Thursday of Week 2 of Lent – First Reading
Commentary on Jeremiah 17:5-10
The theme of today’s Mass concerns priorities and is about our responsibilities to those around us. It deals with Cain’s question: “Am I my brother’s keeper?” and the story of the beggar (Lazarus) and the rich man.
In the First Reading, Jeremiah makes a strong contrast between two kinds of people:
The lives of the first type are basically arid and empty:
They shall be like a shrub in the desert…
They have no eye for what is really good. Surrounded by luxuries and pleasures, they unwittingly live in a desert. They measure their lives by what they have – not by what they themselves are, and even less by what they are in their relationship with others.

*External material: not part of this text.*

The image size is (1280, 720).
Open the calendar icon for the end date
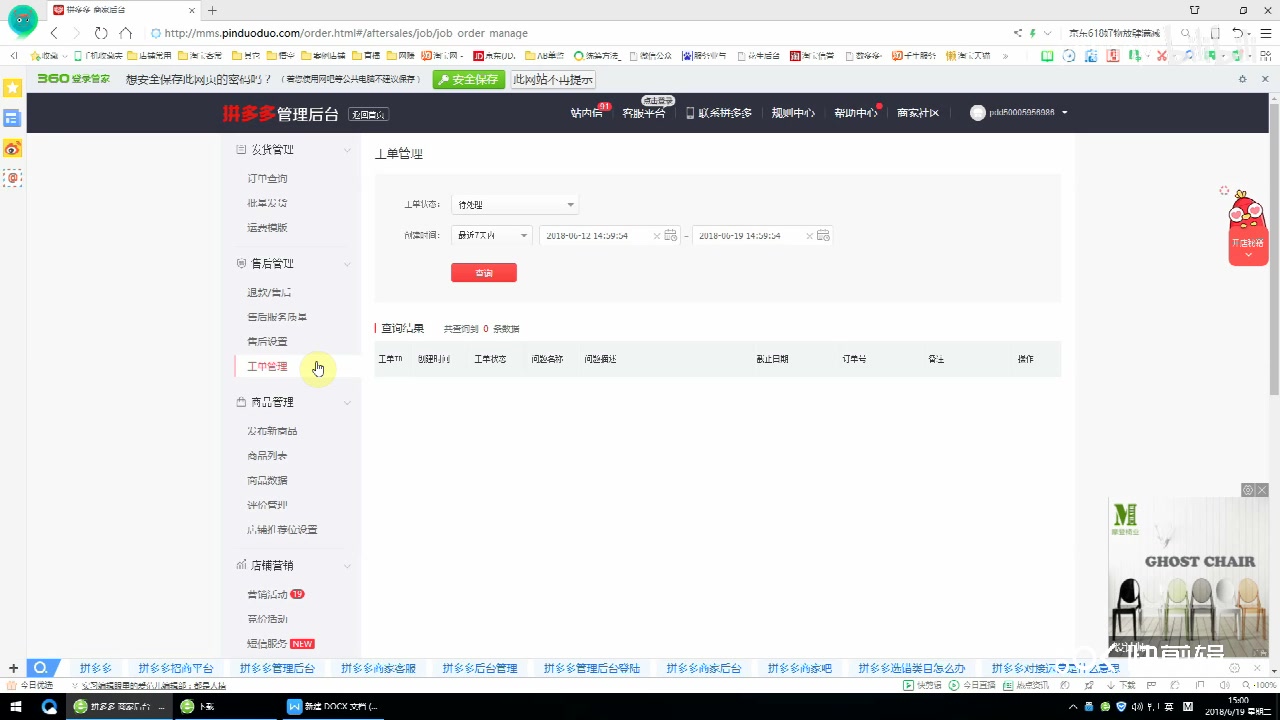point(822,236)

The second group of people are:
…like a tree planted by water,
sending out its roots by the stream.
It shall not fear when heat comes,
and its leaves shall stay green;
in the year of drought it is not anxious,
and it does not cease to bear fruit.
Such people may lead lives of great material simplicity, but are in touch with a deeper source of wealth: God’s truth, wisdom and love.
Finally, there is the warning about our ‘gift’ for self-deception. Verse 11, not quoted (for some reason) in today’s reading, is very appropriate:
Like the partridge hatching what it did not lay,
so are all who amass wealth unjustly;
in midlife it will leave them,
and at their end they will prove to be fools.
You can’t take it with you and, while you have it, you need to share it with those who are genuinely deprived. This is clearly the message of today’s Gospel as well.
It is very easy to be persuaded that happiness lies in having things, having status, having power. But God is not interested in things that impress externally; he only judges what goes on in the depths of the heart. Where do I stand in all this? Where do I put my trust? In what are my values?